Action item: Filter on the word "computer": copy each matching line from the listing below.

Data for analysis:

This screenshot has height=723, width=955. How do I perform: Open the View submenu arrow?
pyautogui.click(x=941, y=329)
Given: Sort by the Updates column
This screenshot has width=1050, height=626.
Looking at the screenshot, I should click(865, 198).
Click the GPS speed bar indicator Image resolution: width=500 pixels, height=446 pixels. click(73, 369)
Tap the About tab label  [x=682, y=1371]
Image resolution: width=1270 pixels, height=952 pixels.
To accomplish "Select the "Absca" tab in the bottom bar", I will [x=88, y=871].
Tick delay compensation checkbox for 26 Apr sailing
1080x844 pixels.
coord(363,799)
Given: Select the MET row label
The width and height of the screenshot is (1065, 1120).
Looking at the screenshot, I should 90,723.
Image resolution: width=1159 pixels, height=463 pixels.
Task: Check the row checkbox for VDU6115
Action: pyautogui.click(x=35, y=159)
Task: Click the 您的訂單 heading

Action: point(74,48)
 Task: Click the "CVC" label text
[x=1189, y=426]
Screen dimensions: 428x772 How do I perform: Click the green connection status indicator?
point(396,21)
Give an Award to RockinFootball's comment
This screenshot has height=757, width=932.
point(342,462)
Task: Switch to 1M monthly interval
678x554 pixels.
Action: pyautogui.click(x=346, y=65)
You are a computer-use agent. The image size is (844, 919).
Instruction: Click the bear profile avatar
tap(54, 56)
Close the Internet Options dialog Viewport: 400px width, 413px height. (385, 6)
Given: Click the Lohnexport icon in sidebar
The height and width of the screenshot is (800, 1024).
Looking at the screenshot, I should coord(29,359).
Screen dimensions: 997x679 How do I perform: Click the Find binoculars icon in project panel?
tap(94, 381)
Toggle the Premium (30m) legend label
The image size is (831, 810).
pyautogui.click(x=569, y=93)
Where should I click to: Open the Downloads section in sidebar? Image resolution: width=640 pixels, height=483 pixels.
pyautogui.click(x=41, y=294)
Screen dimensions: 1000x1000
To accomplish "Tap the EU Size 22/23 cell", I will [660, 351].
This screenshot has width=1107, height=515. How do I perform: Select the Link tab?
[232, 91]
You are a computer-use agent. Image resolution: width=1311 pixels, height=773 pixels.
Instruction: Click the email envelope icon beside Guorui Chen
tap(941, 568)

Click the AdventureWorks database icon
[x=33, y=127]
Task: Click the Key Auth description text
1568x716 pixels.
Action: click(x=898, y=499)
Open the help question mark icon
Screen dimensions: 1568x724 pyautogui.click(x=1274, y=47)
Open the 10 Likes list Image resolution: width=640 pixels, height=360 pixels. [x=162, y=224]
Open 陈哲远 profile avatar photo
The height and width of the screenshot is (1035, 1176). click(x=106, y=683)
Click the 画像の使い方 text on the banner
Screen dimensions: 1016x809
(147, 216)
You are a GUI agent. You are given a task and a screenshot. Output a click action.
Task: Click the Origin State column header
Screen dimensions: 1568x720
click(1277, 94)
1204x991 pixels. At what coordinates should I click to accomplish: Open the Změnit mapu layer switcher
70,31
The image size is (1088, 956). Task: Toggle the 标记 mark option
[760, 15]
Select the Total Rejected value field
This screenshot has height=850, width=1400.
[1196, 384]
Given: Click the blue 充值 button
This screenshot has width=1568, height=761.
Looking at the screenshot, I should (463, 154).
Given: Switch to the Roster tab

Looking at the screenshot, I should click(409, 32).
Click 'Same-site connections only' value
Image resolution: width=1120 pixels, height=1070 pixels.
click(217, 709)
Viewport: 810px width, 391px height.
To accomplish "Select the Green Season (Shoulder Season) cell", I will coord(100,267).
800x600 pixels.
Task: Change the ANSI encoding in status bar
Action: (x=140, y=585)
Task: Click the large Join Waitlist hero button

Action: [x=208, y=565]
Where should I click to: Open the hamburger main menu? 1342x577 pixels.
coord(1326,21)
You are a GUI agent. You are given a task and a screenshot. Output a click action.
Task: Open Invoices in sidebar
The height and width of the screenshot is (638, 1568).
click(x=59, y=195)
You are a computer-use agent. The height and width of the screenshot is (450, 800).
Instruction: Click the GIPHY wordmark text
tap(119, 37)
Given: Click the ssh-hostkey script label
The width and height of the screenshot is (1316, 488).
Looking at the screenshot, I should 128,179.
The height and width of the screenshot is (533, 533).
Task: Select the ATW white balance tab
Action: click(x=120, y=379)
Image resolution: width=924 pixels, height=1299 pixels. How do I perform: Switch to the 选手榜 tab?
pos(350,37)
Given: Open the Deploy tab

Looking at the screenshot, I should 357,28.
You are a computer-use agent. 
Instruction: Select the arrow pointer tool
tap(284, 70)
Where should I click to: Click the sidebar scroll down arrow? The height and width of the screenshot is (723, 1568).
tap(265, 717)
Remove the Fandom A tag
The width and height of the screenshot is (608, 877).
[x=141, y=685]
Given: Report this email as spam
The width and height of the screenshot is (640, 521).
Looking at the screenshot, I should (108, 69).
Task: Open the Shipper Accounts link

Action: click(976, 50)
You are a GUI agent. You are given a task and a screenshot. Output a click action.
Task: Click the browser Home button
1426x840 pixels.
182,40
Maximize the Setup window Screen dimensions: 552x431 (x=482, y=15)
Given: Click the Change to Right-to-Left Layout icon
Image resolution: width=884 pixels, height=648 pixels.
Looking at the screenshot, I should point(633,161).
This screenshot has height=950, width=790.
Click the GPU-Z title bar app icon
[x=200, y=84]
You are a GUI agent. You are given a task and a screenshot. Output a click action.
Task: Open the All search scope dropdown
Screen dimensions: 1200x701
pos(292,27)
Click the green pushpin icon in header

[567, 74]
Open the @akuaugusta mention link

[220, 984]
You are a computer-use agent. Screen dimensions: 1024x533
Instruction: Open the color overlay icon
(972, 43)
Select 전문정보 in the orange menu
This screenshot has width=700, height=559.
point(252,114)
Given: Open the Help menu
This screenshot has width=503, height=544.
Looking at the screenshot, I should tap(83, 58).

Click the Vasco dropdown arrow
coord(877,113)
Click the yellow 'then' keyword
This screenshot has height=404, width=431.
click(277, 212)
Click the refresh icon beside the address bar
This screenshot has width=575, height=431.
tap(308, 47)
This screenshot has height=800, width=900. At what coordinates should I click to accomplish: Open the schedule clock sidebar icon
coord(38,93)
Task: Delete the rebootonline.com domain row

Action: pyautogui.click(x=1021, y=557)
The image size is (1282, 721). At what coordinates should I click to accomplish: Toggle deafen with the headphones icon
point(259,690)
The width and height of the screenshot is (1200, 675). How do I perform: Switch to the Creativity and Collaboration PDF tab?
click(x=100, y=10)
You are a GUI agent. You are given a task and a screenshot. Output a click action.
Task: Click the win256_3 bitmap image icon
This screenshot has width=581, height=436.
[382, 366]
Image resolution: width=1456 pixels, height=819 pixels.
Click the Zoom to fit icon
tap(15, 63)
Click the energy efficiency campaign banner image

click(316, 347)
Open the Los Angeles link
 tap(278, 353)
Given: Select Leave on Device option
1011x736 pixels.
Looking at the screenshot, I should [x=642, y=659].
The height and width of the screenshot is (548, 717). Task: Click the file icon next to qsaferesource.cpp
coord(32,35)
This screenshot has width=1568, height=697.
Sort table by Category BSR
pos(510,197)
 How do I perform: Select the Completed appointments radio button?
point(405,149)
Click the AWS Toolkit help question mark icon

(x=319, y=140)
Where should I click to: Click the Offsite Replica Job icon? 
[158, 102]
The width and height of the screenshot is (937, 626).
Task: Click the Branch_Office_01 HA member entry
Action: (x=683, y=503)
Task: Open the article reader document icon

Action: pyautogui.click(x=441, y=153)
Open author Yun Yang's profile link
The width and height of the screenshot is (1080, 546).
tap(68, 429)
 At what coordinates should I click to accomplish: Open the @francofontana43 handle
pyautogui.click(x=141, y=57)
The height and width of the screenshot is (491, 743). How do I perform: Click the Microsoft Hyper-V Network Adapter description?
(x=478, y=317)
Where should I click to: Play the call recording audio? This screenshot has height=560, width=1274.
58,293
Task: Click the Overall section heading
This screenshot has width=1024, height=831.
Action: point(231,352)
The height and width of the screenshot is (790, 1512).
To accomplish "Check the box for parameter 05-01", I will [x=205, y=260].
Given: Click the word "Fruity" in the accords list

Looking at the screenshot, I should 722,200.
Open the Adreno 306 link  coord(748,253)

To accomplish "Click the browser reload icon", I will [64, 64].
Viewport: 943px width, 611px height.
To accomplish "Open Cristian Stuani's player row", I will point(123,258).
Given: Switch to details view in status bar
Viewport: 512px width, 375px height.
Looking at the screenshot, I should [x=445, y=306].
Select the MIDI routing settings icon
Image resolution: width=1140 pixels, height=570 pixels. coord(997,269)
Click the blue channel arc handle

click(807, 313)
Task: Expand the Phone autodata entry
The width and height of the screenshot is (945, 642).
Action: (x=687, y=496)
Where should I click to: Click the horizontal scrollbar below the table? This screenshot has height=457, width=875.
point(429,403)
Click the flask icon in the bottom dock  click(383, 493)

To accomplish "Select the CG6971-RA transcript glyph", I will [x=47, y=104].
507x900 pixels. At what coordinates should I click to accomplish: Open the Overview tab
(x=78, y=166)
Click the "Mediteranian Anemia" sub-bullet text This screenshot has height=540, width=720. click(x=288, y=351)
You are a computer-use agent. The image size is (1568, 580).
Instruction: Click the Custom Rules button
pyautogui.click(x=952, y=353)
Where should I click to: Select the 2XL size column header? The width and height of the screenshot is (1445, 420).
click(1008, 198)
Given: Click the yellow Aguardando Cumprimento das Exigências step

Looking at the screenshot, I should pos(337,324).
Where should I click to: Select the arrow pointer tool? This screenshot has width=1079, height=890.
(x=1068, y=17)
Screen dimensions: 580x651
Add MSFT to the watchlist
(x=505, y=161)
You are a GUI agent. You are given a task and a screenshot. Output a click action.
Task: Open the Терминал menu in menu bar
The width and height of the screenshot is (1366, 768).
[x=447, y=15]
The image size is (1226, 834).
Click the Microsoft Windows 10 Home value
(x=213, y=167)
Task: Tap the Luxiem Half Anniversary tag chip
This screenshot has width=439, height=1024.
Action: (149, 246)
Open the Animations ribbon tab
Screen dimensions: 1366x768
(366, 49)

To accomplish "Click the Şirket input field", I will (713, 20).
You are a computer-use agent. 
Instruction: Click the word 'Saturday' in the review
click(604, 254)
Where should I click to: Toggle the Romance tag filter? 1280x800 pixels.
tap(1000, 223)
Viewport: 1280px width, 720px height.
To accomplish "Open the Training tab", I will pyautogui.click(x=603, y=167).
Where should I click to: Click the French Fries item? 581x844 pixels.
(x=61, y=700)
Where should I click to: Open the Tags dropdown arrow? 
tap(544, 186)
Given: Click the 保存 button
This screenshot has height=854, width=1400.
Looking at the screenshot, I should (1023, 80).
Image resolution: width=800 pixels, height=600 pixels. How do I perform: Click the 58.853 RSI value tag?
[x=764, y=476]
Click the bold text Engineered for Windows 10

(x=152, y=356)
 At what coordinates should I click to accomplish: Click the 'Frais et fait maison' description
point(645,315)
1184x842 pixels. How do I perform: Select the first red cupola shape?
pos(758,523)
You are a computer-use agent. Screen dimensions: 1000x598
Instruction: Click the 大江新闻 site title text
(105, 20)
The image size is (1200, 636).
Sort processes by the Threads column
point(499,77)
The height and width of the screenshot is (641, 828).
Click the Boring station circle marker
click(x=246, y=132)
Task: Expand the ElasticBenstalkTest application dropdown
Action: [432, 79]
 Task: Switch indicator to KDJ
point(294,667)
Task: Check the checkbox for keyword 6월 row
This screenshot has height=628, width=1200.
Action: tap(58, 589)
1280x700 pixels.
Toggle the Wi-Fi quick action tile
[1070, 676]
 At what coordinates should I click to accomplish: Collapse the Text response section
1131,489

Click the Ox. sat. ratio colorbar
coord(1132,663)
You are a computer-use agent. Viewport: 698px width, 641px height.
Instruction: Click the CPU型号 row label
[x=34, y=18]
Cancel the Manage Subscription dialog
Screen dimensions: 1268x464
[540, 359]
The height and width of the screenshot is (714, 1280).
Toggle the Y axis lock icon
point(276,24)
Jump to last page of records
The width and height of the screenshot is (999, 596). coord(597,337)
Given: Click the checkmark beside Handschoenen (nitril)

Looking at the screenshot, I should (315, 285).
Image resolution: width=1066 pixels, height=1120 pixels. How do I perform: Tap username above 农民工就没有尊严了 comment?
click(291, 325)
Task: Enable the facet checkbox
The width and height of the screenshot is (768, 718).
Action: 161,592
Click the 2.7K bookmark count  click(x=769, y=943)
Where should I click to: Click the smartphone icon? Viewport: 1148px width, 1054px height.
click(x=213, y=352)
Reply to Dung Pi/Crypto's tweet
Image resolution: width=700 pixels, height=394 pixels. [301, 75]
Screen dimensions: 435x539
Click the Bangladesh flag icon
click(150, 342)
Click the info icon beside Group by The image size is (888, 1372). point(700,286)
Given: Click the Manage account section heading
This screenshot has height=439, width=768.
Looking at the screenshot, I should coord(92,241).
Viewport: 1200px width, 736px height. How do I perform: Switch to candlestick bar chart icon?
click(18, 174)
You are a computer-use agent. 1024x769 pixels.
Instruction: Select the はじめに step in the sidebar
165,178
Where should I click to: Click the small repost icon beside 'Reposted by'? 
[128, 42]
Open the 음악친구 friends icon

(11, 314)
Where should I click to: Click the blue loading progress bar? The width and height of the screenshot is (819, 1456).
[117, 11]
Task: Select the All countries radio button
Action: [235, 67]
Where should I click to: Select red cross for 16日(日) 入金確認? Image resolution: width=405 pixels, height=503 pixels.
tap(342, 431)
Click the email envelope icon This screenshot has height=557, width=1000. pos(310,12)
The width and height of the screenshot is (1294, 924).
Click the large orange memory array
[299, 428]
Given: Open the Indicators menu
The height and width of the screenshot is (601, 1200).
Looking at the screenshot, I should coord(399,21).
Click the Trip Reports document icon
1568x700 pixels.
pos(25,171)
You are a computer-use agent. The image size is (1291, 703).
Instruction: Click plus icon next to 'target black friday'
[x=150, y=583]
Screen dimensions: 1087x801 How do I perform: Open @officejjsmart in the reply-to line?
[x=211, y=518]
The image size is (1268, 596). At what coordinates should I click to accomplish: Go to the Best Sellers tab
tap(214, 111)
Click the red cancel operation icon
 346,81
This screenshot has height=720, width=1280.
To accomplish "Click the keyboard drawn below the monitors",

Result:
You are a computer-use agent. The image size is (844, 919).
You are a computer-use agent. Image resolution: width=1311 pixels, height=773 pixels.
You are a computer-use agent. The height and width of the screenshot is (450, 800).
You are a computer-use agent. 
You are a computer-use agent. Screen dimensions: 1024x533
You are a computer-use agent. The image size is (1568, 580).
You are a computer-use agent. 
You are a computer-use agent. Screen dimensions: 1000x598
You are a computer-use agent. Viewport: 698px width, 641px height.
You are a computer-use agent. 1024x769 pixels.
You are a computer-use agent. The image size is (1291, 703).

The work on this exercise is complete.